Normal human pro–B cells (CD19+ CD34+ VpreB−), pre–B cells (CD19+ CD34− VpreB+) and immature B cells (CD19+ CD10+ CD20+) were sorted from human bone marrow (from four healthy donors; Cambrex, Verviers, Belgium) by flow cytometry using antibodies from BD and a FACSVantage SE cell sorter (BD). Single cells from each population were sorted into PCR reaction tubes for single-cell PCR analysis of Ig VH-DJH gene rearrangements.

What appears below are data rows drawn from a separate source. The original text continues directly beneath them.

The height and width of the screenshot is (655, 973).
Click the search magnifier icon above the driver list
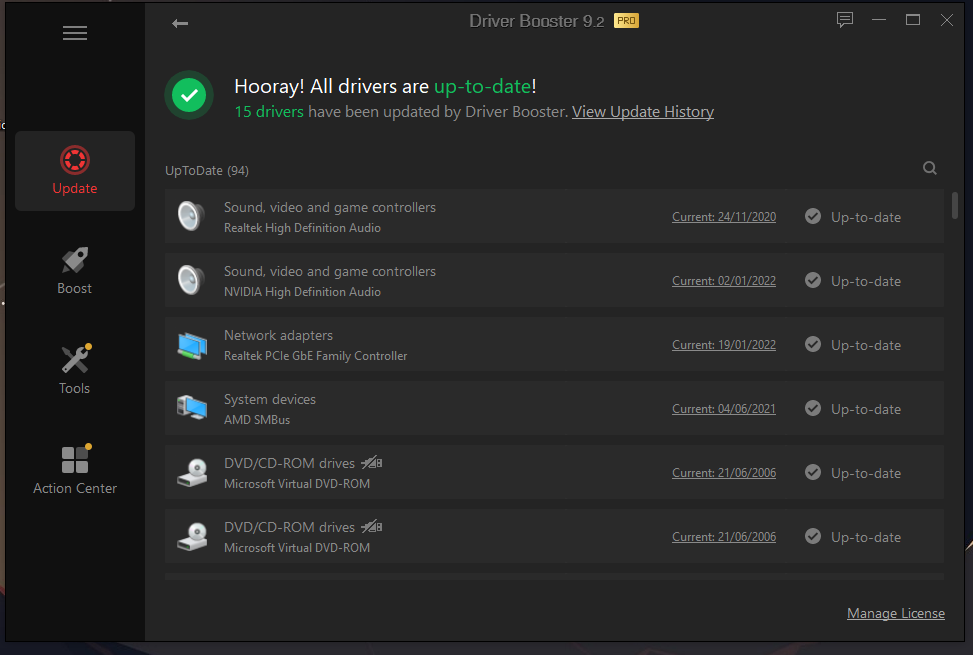point(930,168)
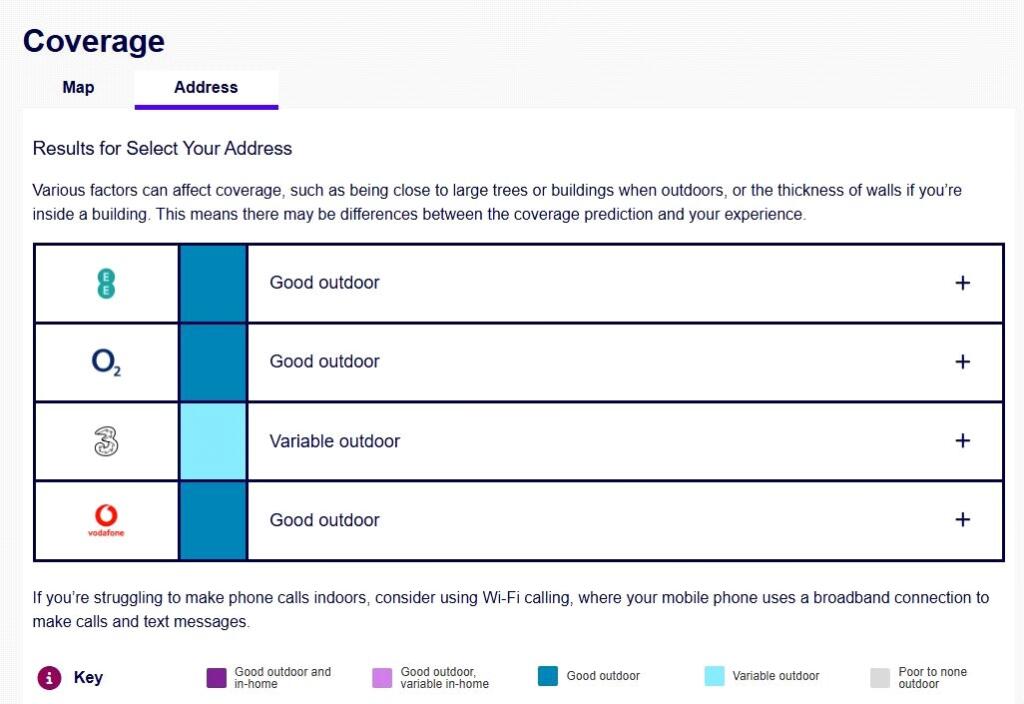Switch to the Map tab

(78, 88)
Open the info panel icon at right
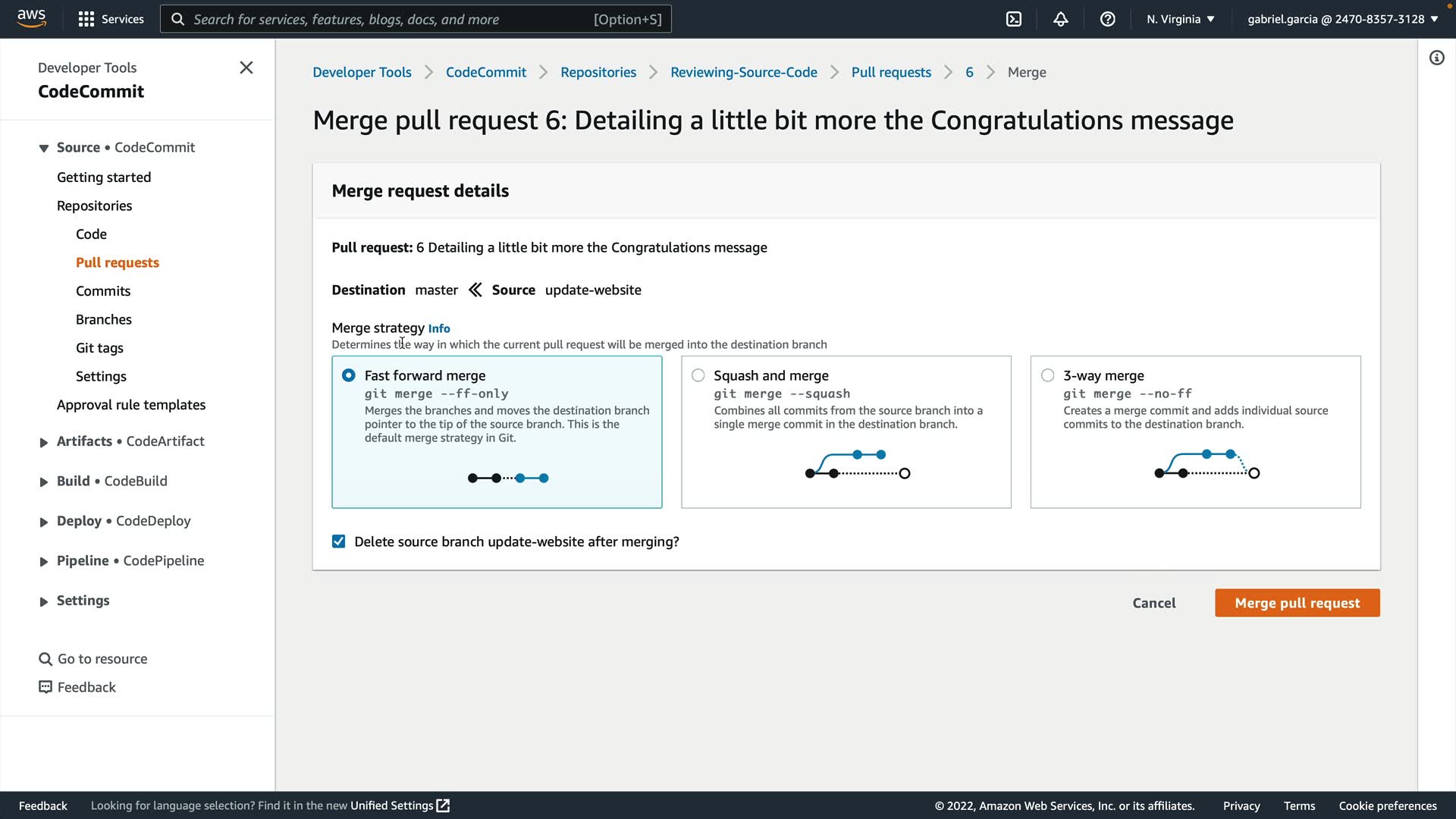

VH-DJH gene rearrangements were analyzed from 111 ALL cases, including 57 cases of Ph+ ALL and 54 cases of Ph-negative ALL. For 82 ALL cases, we amplified and sequenced clonal VH-DJH gene rearrangements from leukemia-derived cDNA, and for 9 cases, we reanalyzed primary data provided by M.J.S. Dyer (Institute of Cancer Research, Sutton, England, UK). For 10 additional cases of Ph+ ALL, sequence data from EMBL/GenBank/DDBJ (M.J. Brisco, Flinders University, Adelaide, Australia; accession nos. L77971.1, L77974.1, L77980.1, L77982.1–L77987.1, L77989.1) were reanalyzed. Fresh leukemic blasts were isolated from patient-derived bone marrow samples with Ph+ ALL. Primary leukemia cells were cultured on OP9 stroma cells in the presence of 10 ng/ml human IL-7. Patient samples were provided from the Departments of Hematology and Oncology, University Hospital Benjamin Franklin, Berlin, Germany (W.K. Hoffman), the University of Bologna, Bologna, Italy (G. Martinelli), and the Department of Medical Biosciences, Pathology, Umea University, Umea, Sweden (A. Li) and the USC Norris Comprehensive Cancer Center in compliance with Institutional Review Board regulations (approval from the Ethik-Kommission of the Charité, Campus Benjamin Franklin and the Internal Review Board of the University of Southern California Health Sciences Campus). The human ALL cell lines 380, 697, BV173, Kasumi-2, MHH-Call3, Nalm1, Nalm6, RCH-ACV, SD1, SEM, SUP-B15, and TOM1 were purchased from DSMZ.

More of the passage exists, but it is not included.